══ TESTO ESTRATTO
Se le reti oncologiche hanno la finalità di garantire equità nell’accesso dei pazienti a cure appropriate e di qualità, è necessario altresì garantire uguali opportunità di accesso ai test diagnostici, in particolare a quelli a target molecolare.

Purtroppo in Italia, ma anche in gran parte delle nazioni europee, l’accesso ai test con target molecolari è tutt’altro che equo – ha affermato Alfredo Zito, Direttore di Anatomia patologica dell’Istituto Tumori Giovanni Paolo II di Bari -. Le motivazioni vanno ricondotte essenzialmente all’assenza di criteri di rimborsabilità e ad una carente organizzazione sul territorio che individui i centri di patologia molecolare dotati di idonea strumentazione, ma soprattutto di adeguate competenze. Come possiamo immaginare una rete oncologica che non ha a disposizione per tutti i pazienti i test necessari per la miglior terapia al momento possibile? Quante volte si è mandato in giro il paziente o i suoi familiari per recuperare nelle Anatomie patologiche il campione tumorale per queste indagini con notevole perdita di tempo prima di iniziare la terapia più idonea? Perché l’AIFA nel momento in cui approva un farmaco a target molecolare, non si attiva nel segnalare a chi compete che è necessario anche rimborsare il test? Occorre una revisione organizzativa che individui su tutto il territorio nazionale i centri in grado di erogare i suddetti test con criteri di appropriatezza, qualità, equità e omogeneità nelle procedure su tutto il territorio nazionale, evitando non solo la mobilità passiva dei pazienti, ma anche dei loro campioni tumorali”.
════
• [APPLICA QUANTO LETTO]:
• A. Indica se ciascuna affermazione concorda con il testo sui test molecolari, rispondendo sì o no e citando le parole decisive del testo: (i) in Italia l'accesso ai test con target molecolari è equo; (ii) Alfredo Zito è direttore di Anatomia patologica dell'Istituto Tumori Giovanni Paolo II di Bari; (iii) fra le motivazioni indicate c'è l'assenza di criteri di rimborsabilità.
• B. Copia senza modifiche il tratto del testo sui test molecolari che va da "Se le reti oncologiche" fino a "a target molecolare.".
══ SEZIONE DATI
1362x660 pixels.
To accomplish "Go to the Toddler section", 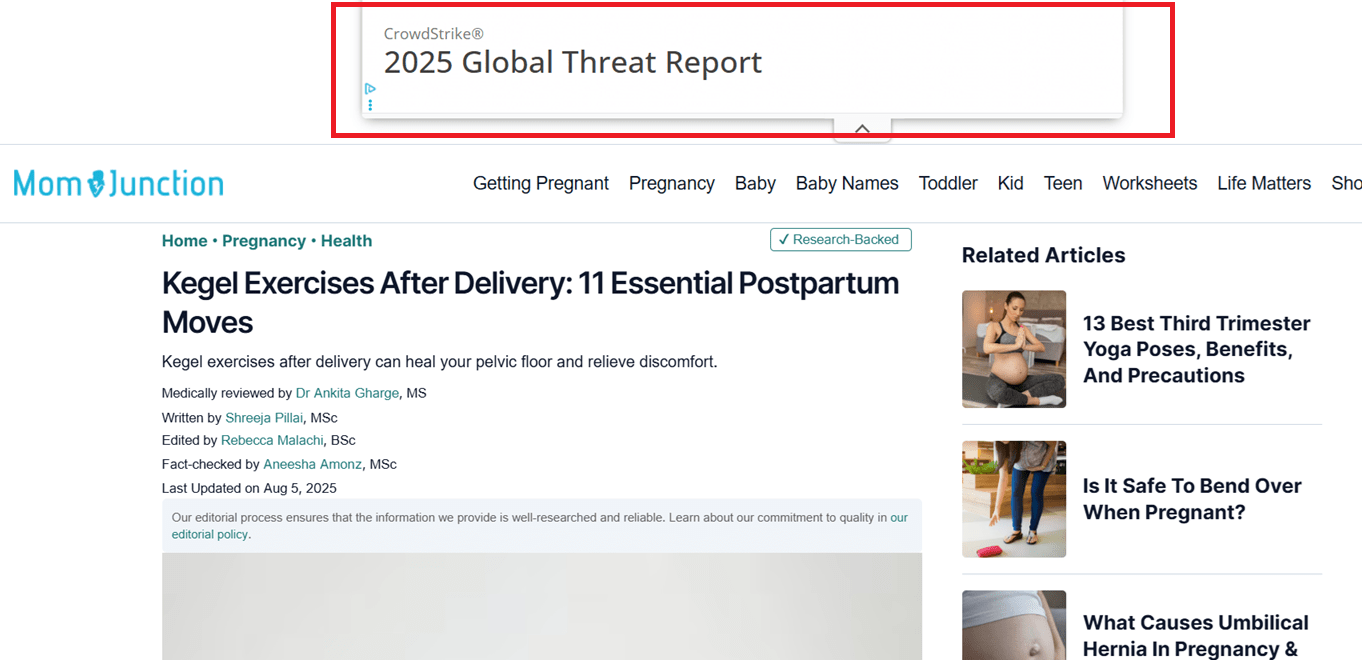I will (947, 183).
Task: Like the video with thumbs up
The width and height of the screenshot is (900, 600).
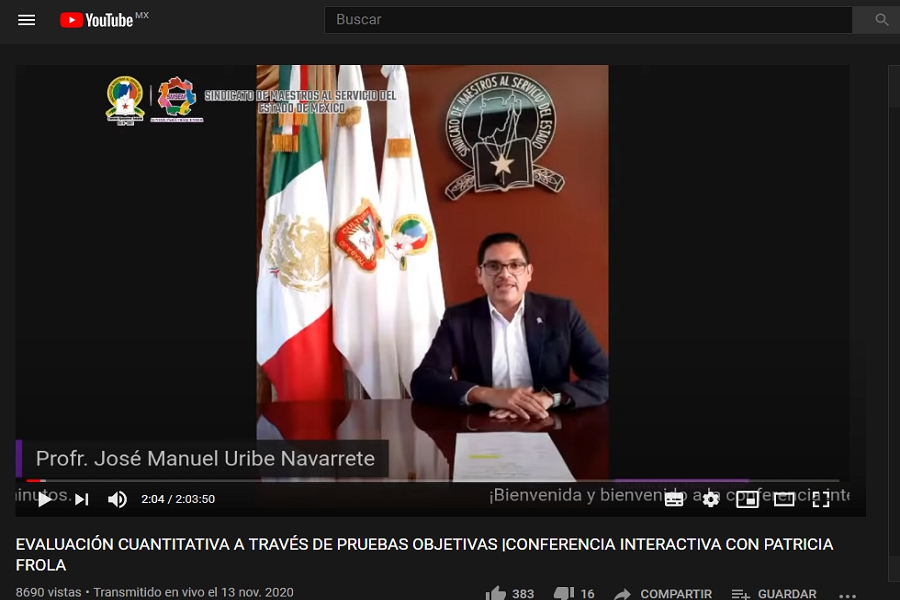Action: pyautogui.click(x=497, y=593)
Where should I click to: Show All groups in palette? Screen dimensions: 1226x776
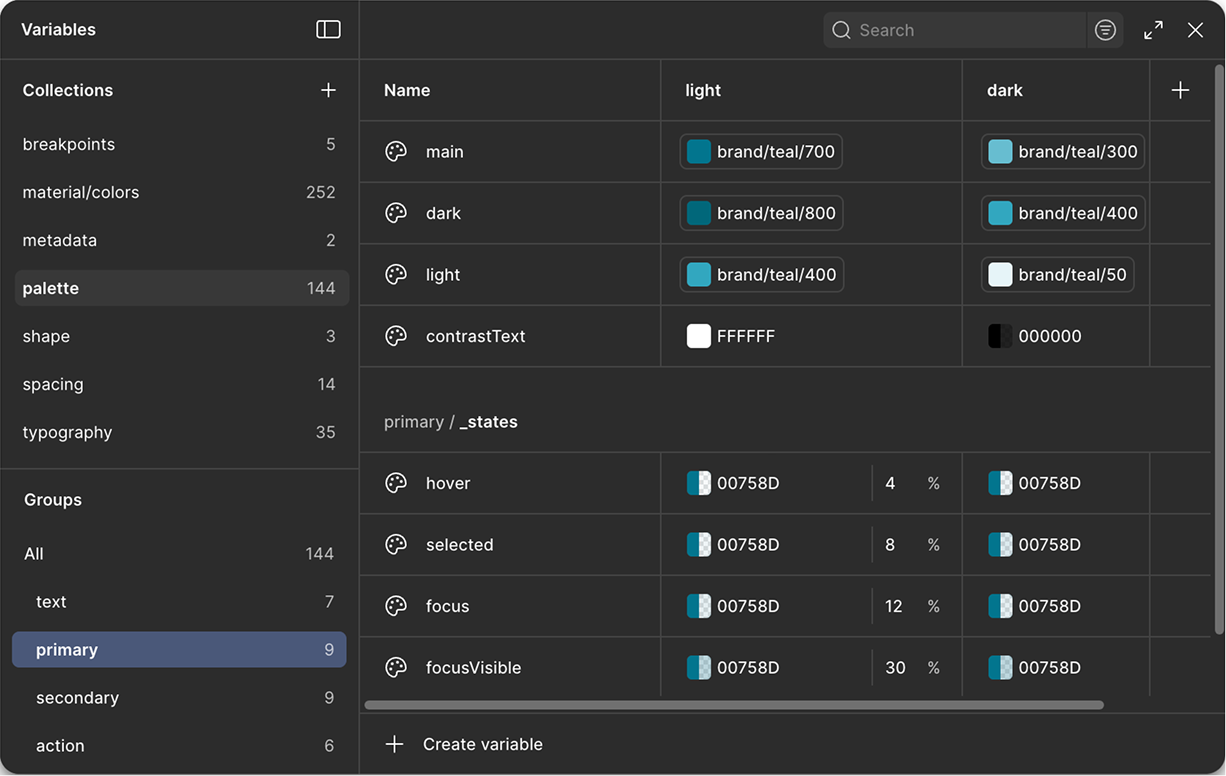coord(34,554)
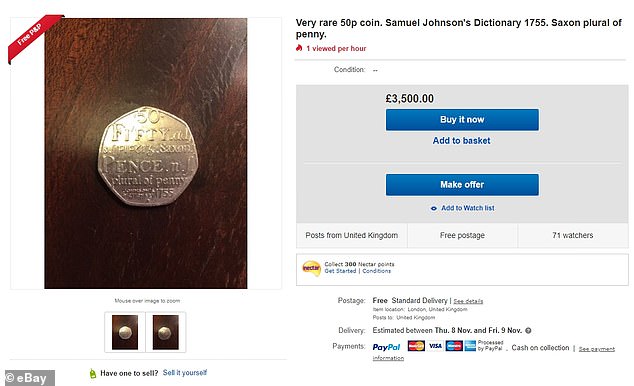Image resolution: width=634 pixels, height=386 pixels.
Task: Open the Add to Watch list link
Action: click(x=467, y=208)
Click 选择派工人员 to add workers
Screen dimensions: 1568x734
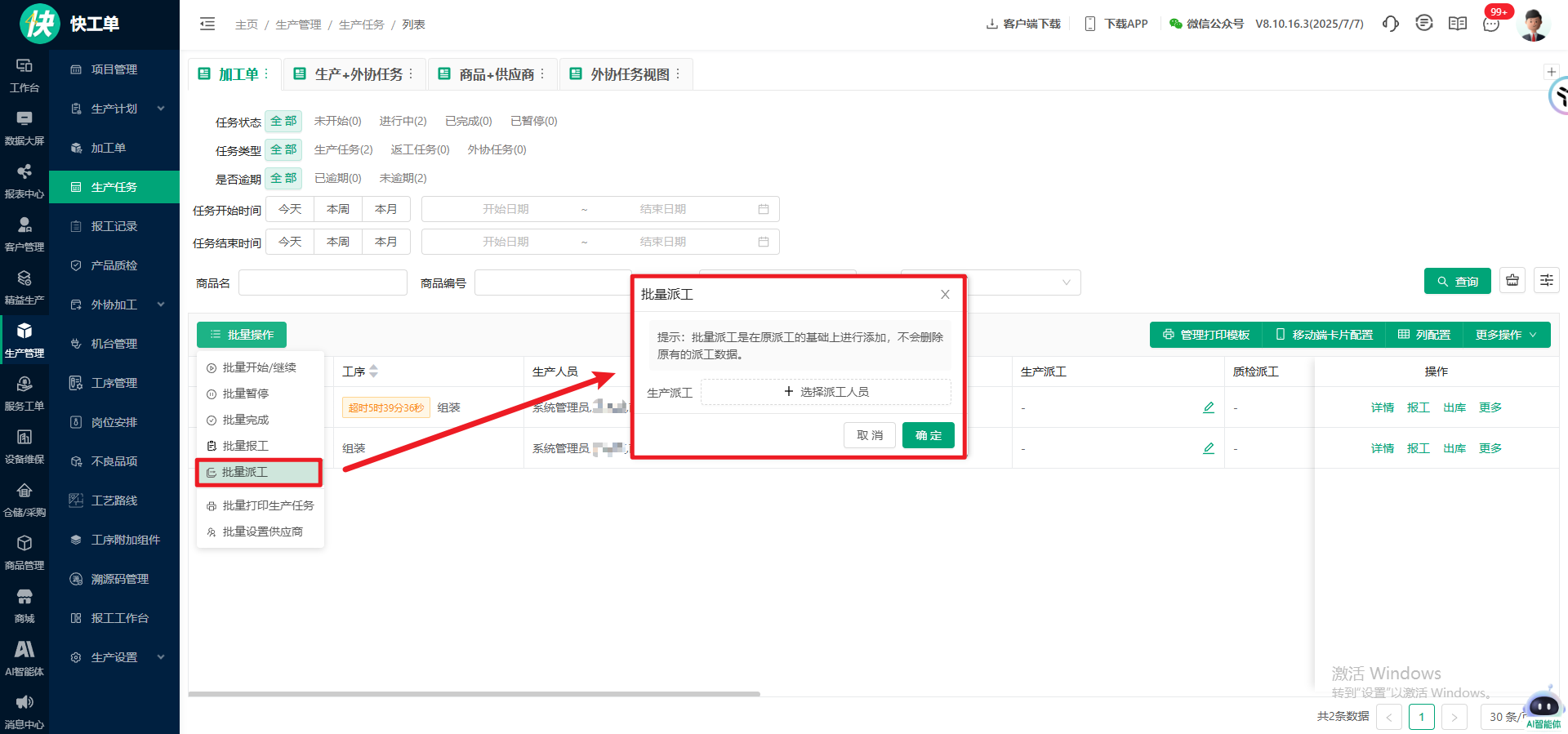click(826, 392)
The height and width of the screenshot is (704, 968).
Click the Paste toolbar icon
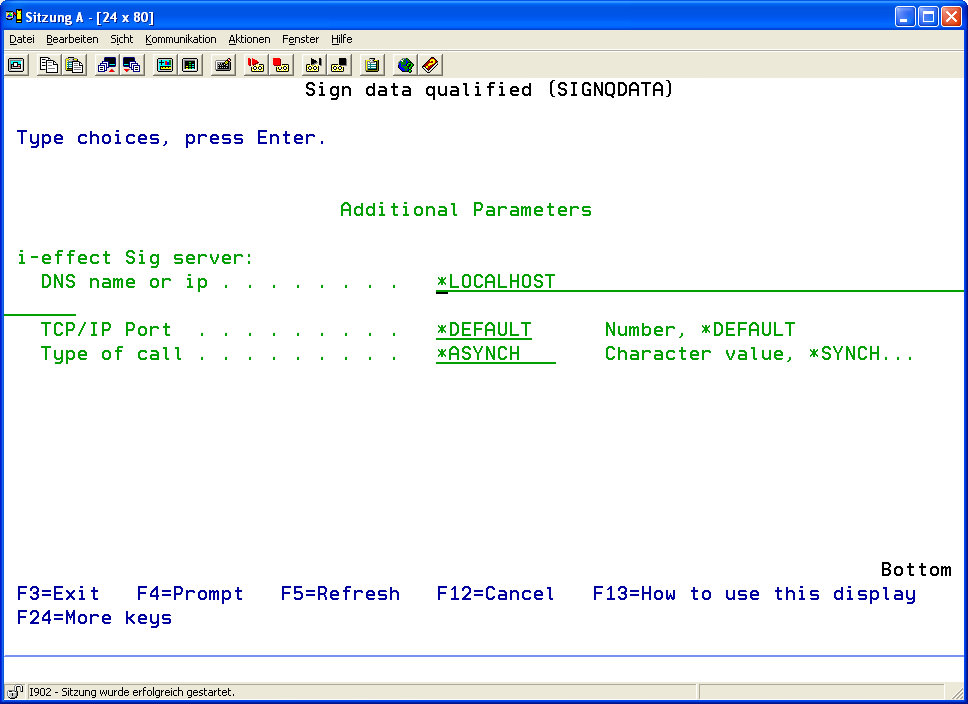point(74,65)
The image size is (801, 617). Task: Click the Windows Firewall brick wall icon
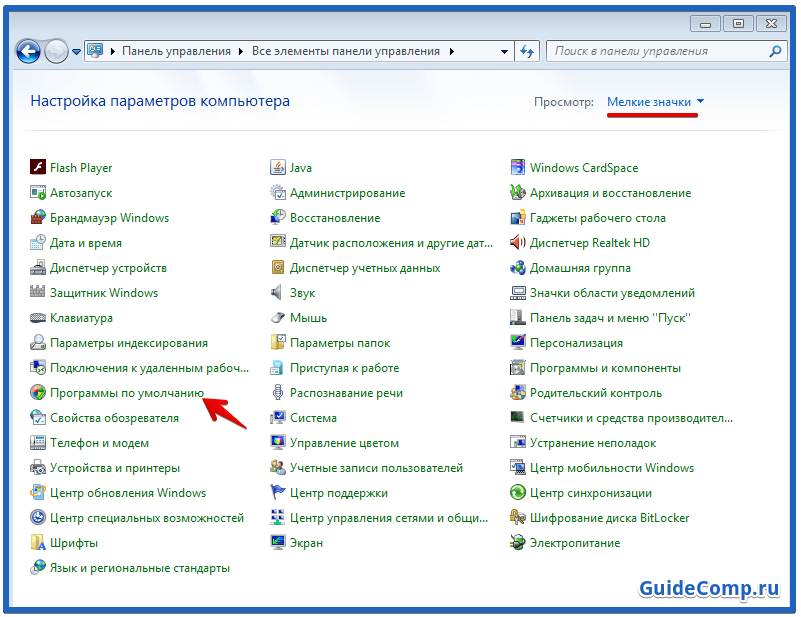point(38,218)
════
• [RISPOSTE FORNITE]:
• A.
(i) No: «l’accesso ai test con target molecolari è tutt’altro che equo».
(ii) Sì: «Direttore di Anatomia patologica dell’Istituto Tumori Giovanni Paolo II di Bari».
(iii) Sì: «all’assenza di criteri di rimborsabilità».

• B.
Se le reti oncologiche hanno la finalità di garantire equità nell’accesso dei pazienti a cure appropriate e di qualità, è necessario altresì garantire uguali opportunità di accesso ai test diagnostici, in particolare a quelli a target molecolare.